Исходный материал:
----------
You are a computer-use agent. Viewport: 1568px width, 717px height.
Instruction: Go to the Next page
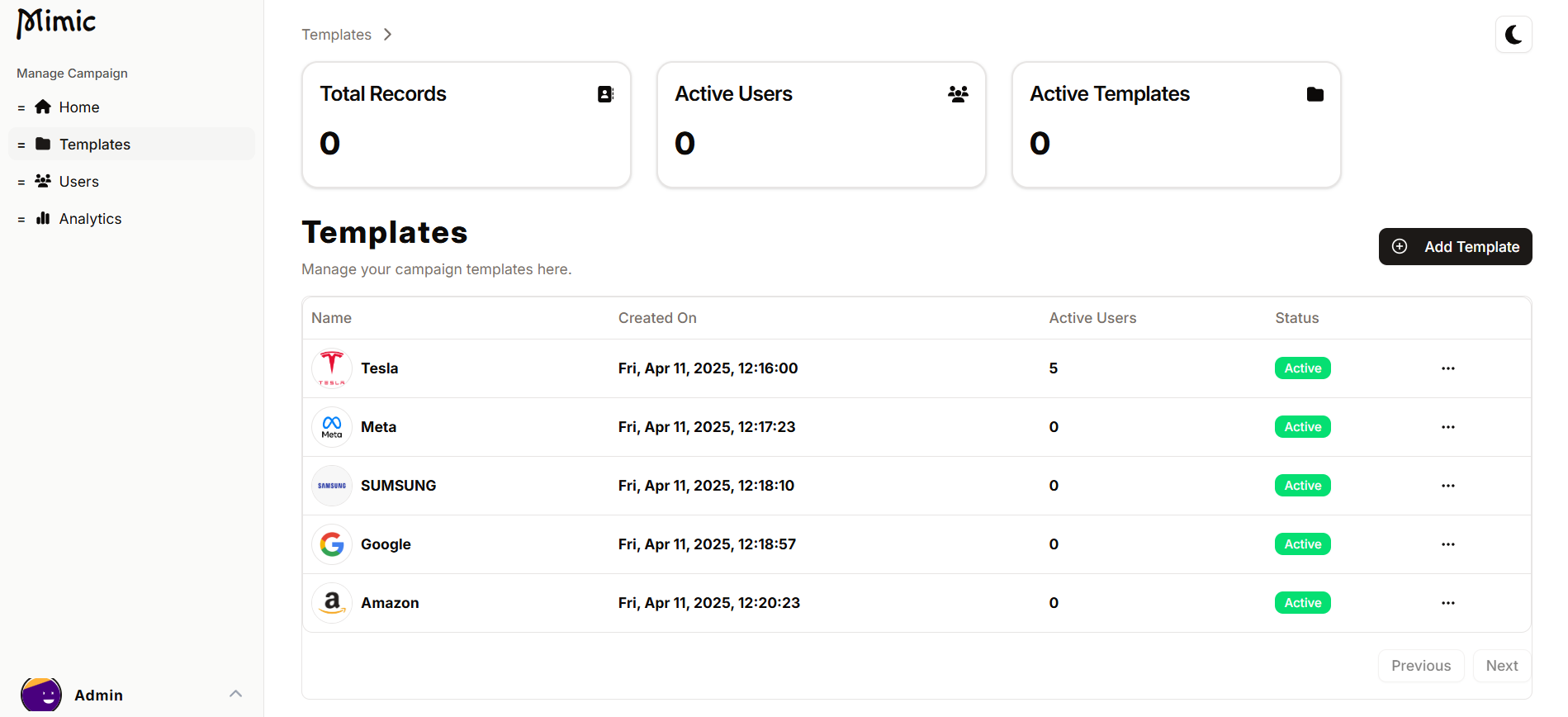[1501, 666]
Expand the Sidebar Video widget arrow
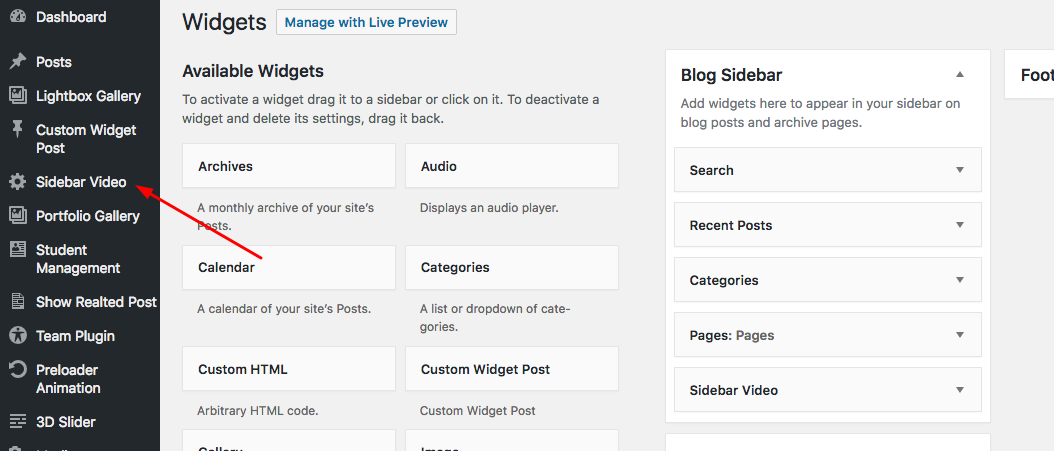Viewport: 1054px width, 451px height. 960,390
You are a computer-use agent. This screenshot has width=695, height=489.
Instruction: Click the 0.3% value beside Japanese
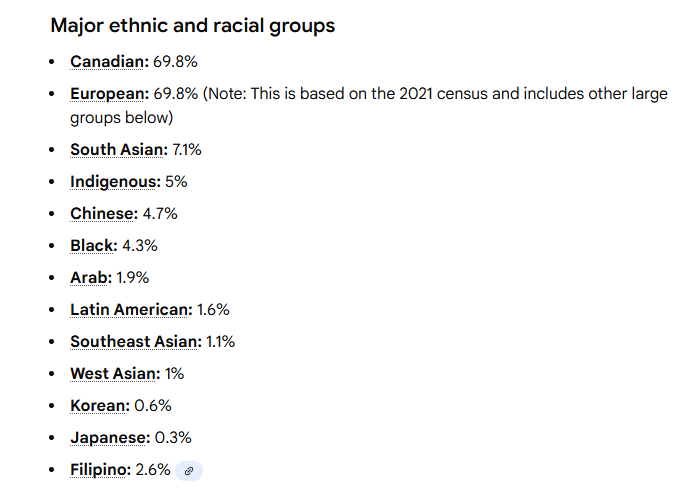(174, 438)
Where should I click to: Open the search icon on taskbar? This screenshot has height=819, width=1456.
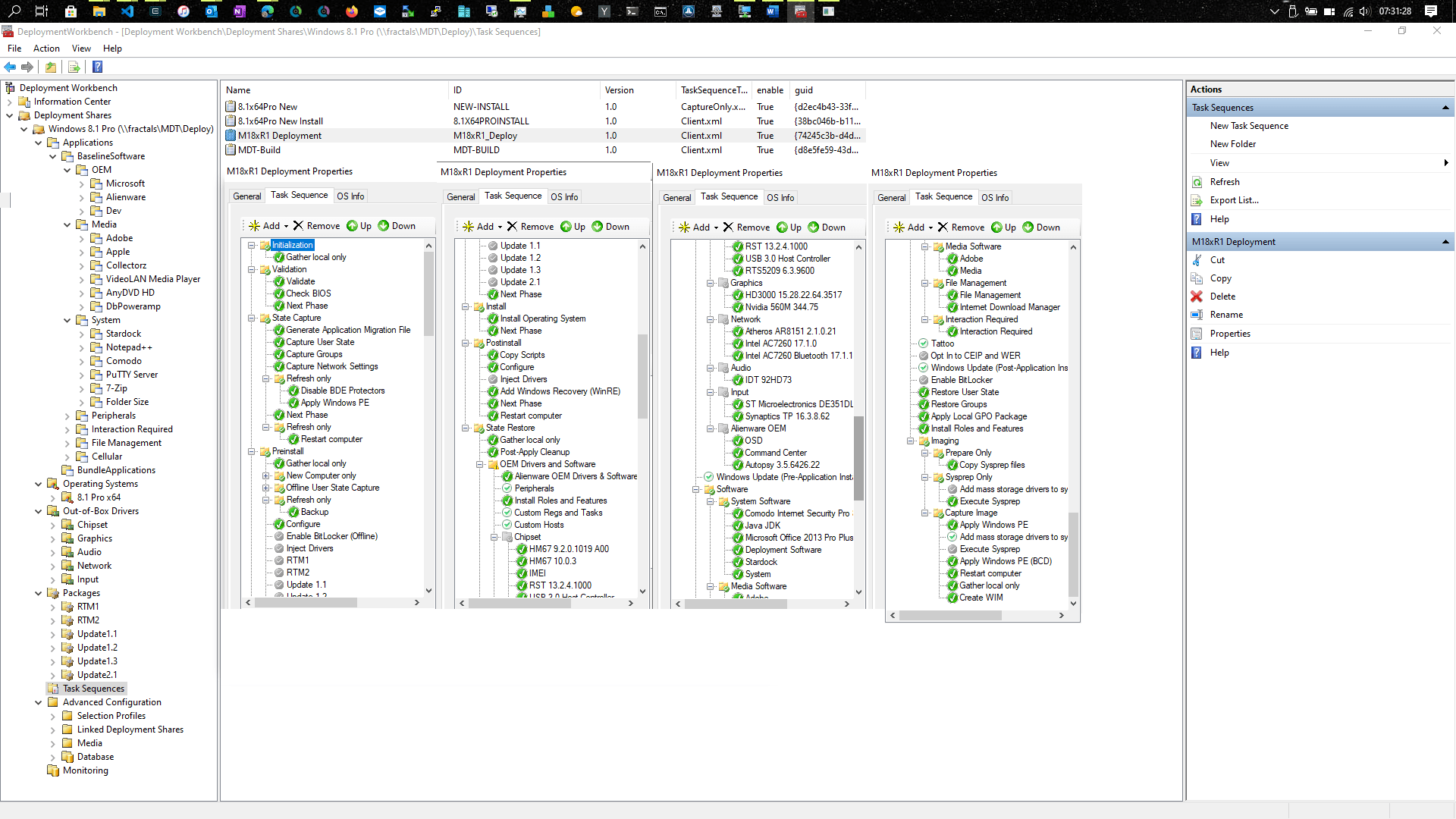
----------
Короткое задание: Выберите из материала все строки, где встречается слово «Instruction», и перепишите их.

Полный ответ:
Instruction: Go to the Next page
Instruction: Click the 0.3% value beside Japanese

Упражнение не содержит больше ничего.